• [Your objective] Take the data below and copy exactly the lines starting at the one with "Christopher Flavelle (305, 206)" and finishing at the one with "The $1 Trillion Black Box", both included.

[Data extracts — start]

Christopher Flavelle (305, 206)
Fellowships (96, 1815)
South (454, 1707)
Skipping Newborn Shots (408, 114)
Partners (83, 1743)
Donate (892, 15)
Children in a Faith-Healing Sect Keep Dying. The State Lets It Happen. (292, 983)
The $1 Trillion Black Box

[Data extracts — finish]
[Data extracts — start]

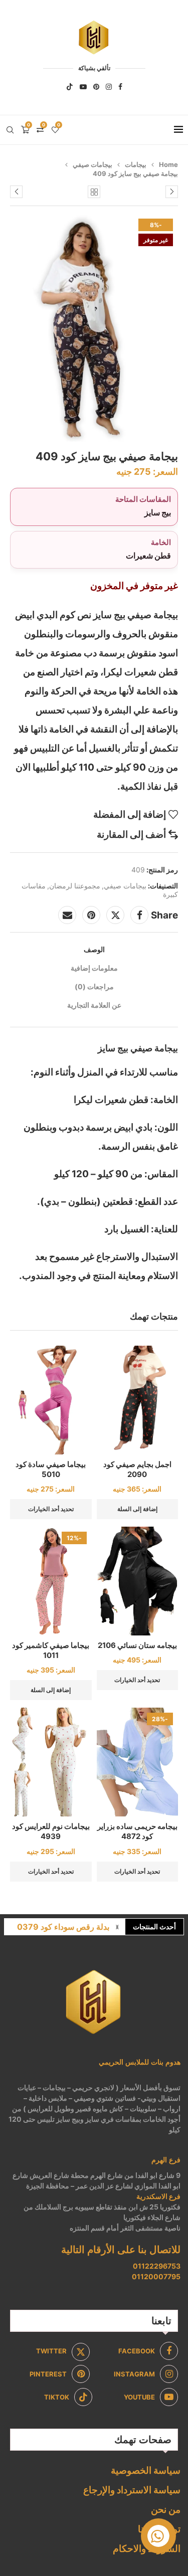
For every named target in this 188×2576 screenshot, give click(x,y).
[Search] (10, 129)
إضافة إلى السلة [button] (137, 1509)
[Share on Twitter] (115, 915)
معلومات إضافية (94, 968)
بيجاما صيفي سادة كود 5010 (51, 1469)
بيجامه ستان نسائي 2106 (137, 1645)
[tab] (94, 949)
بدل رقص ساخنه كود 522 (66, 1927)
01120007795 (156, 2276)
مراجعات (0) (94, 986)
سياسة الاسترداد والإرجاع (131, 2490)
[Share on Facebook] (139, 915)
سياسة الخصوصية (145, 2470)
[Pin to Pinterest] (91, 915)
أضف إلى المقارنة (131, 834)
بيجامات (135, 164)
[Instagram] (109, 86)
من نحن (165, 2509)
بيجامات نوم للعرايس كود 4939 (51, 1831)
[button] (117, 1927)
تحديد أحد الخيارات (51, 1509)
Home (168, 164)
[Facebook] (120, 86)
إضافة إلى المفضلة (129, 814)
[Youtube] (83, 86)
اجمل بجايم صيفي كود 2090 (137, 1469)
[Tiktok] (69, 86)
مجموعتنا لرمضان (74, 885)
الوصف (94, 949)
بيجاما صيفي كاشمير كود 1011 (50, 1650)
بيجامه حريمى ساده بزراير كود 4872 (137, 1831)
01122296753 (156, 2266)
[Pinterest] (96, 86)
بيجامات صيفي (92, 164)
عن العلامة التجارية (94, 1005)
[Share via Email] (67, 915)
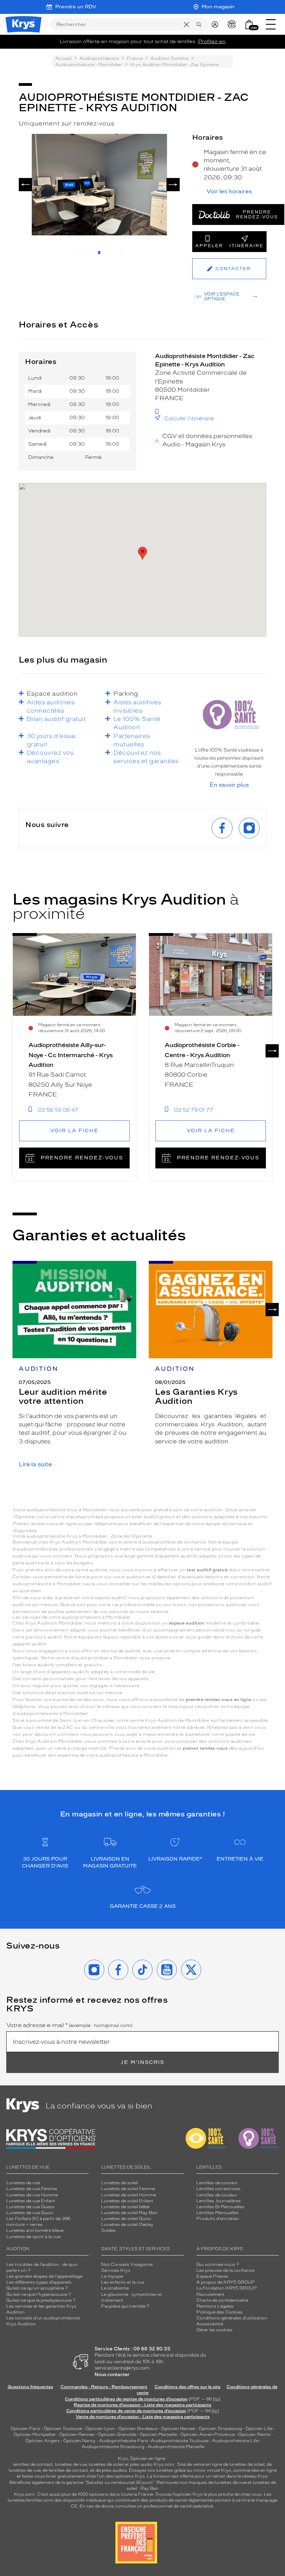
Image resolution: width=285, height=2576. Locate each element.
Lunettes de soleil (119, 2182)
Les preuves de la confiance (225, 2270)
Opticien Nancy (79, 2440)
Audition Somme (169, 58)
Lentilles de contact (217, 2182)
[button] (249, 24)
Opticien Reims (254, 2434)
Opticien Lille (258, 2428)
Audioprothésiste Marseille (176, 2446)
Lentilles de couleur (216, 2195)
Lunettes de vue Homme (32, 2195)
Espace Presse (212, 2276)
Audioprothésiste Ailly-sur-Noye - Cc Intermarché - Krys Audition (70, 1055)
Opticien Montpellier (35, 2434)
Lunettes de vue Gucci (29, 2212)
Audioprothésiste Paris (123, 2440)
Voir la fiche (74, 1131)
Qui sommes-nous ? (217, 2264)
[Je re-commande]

[Data extracts — finish]

• [Response]
Christopher Flavelle (305, 206)
Fellowships (96, 1815)
South (454, 1707)
Skipping Newborn Shots (408, 114)
Partners (83, 1743)
Donate (892, 15)
Children in a Faith-Healing Sect Keep Dying. The State Lets It Happen. (292, 983)
The $1 Trillion Black Box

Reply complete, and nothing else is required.